Wang Lab Research

The Wang laboratory does basic research in several areas: (1) information processing in the cerebellum, including its contributions to motor learning; (2) cerebellar roles in cognitive and affective function and autism spectrum disorder; (3) the improvement of tools for awake, in vivo optical imaging; and (4) synaptic learning rules throughout the brain.

We rely on advanced methods for the optical control and imaging of brain activity. Research interests are represented both by published papers and by more recent work.

Optical imaging of the learning cerebellum in awake mice. Recent research has revealed a broad role for cerebellum as a general processor of unexpected events. We are among the first in the world to make extensive use of multiphoton fluorescence microscopy to probe what cerebellar circuits do during awake behavior. In a central recent finding, external and internal events are encoded by overlapping populations of Purkinje cells in a behavioral state-dependent manner, in the form of synchronous complex spiking. We have also made an analogous observation in granule cells and molecular layer interneurons. Recently, in collaboration with Javier Medina at the University of Pennsylvania, our laboratory implemented head-fixed recording methods for classical eyeblink conditioning in mice, achieving well-timed responses, learning over a time course of days, and consistency from animal to animal.
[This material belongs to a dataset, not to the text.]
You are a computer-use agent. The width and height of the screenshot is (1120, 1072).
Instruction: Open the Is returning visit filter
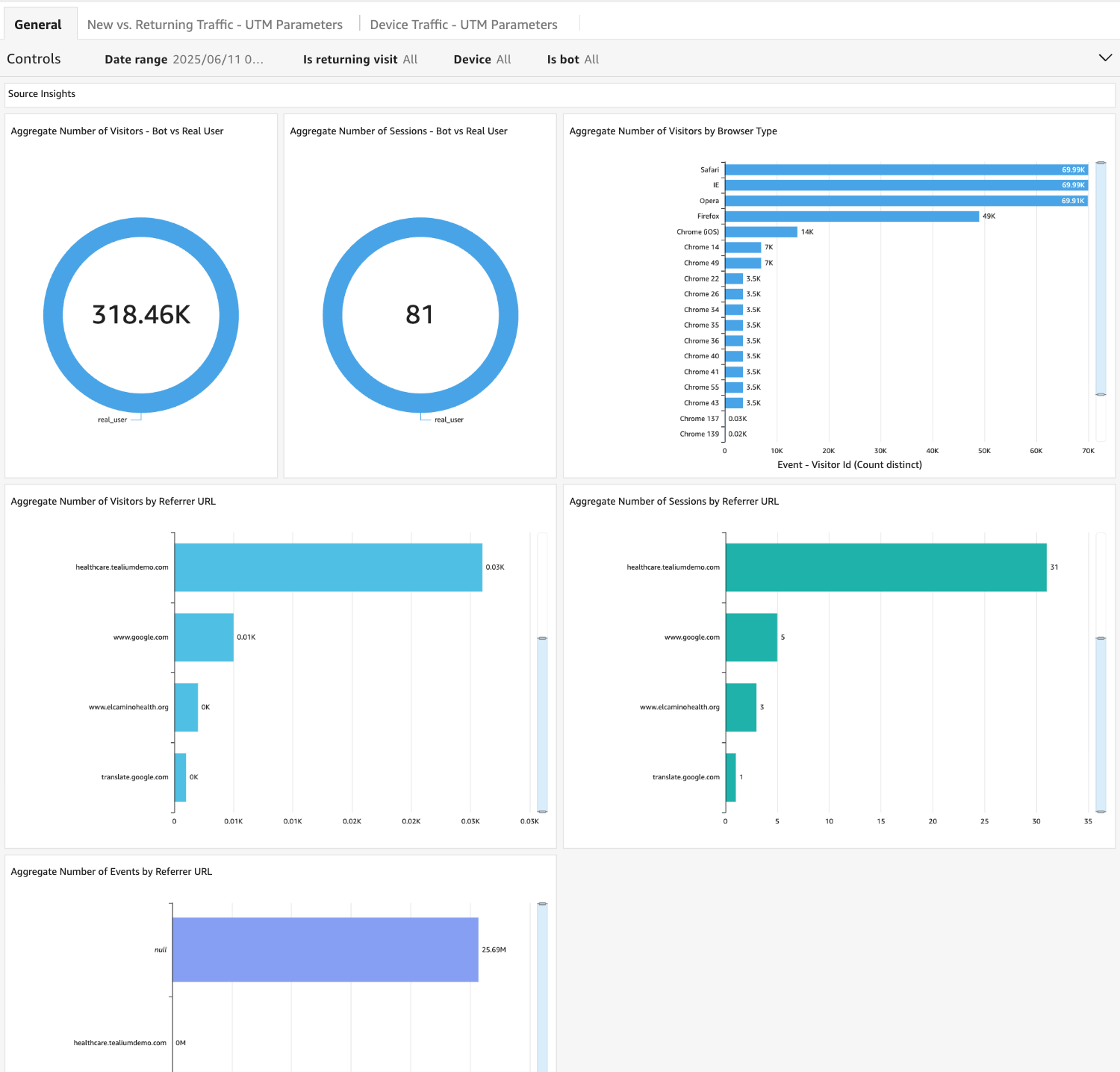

Head-fixed recording is applicable to eyeblink conditioning and a variety of other behavioral and learning tasks.

Autism spectrum disorder. One of the most important unanswered questions in autism research today is the identity of the neural circuit(s) responsible for autistic behavior. We are interested in identifying brain dysfunction that is developmentally “upstream” of the many problems found in autistic brains. The cerebellum is not just a motor structure, but also has cognitive and affective roles. Accumulating evidence suggests that cerebellar abnormalities may play an ongoing role in, or even act as a developmental cause of the core social and cognitive deficits experienced by autistic persons. We are using mouse models to test two questions: (a) In mice with the same genetic disruptions as those found in autistic persons, is cerebellar function also disrupted? (b) Does disruption of cerebellar function during key periods of brain development lead to autistic-like behaviors?

Optical methods and genetically encodable calcium indicator proteins. Central tools in our laboratory include multiphoton in vivo imaging of neural activity, head-fixed awake recording, and the use of fluorescent calcium indicators. In a current project, we are at work on improving GECIs while avoiding the de-optimization of existing beneficial features. In the case of Green fluorescent protein / Calmodulin protein sensor (GCaMP), such features include low degradation, high per-molecule brightness, and large fluorescence changes. We making two improvements. First, we seek to engineer KD by making targeted changes that vary the affinity but preserve probe performance thus allowing a larger range of activity levels (i.e. firing rates) to be monitored accurately. Second, we are engineering faster kinetics to better track variations in calcium. Dendritic calcium signals can rise in 1 ms and fall in 10-100 ms. Faster variants of GCaMP will allow many laboratories, including our own, to track neuronal signaling events with unprecedented precision.

Synaptic learning rules. In addition, in past years the laboratory has identified fundamental principles by which molecular signaling mechanisms shape learning rules. For example, we have found that calcium signaling mechanisms drive the switchlike strengthening and weakening of single synapses. The likelihood and direction of this change is closely dependent on the precise occurrence of certain presynaptic and postsynaptic spike patterns. In the case of cerebellum, we have identified a learning rule that favors parallel fiber activity that leads the complex spike by tens to hundreds of milliseconds, consistent with order-dependent learning seen in vivo.

Other projects. In vitro, the laboratory studies how single-neuron function is modified by dynamic changes in neural activity such as complex input patterns of neurotransmitters and neuromodulators. Rapid barrages of dendritic input activation may alter function in a fraction of a second, thus altering circuit function and driving synaptic plasticity. These questions are being pursued using uncaging methods, which allow neurotransmitters such as glutamate to be generated in femtoliter (1 cubic micron) volumes within a millisecond. With rapid beamsteering technology we can uncage at tens of thousands of locations per second. Projects focus on large neurons such as cerebellar Purkinje neurons and pyramidal neurons of the neocortex and hippocampus, all of which receive a large convergence of synaptic input.

Brain scaling and evolution. We use comparative biophysical principles to infer functional principles of brain architecture. For example, the mammalian neocortex (also known as cerebral cortex) shows regularities of structure that suggest that brain structure may be subject to universal design constraints. From shrews to whales, mammalian brains vary over 100,000-fold in volume. Over this range large brains are more folded than small brains: the surface area of the cerebral cortex follows a power law relative to cortical volume greater than simple geometry would predict. We want to understand how these power laws are constructed from the cellular architecture of the cortex. Using electron microscopy, we find that on average, axons are wider in large brains than in small brains. The space demanded by these axons is sufficient to account for the increased folding seen in large brains. This widening of axons may be driven by an evolutionary need to preserve the time it takes for a nerve impulse to cross the brain.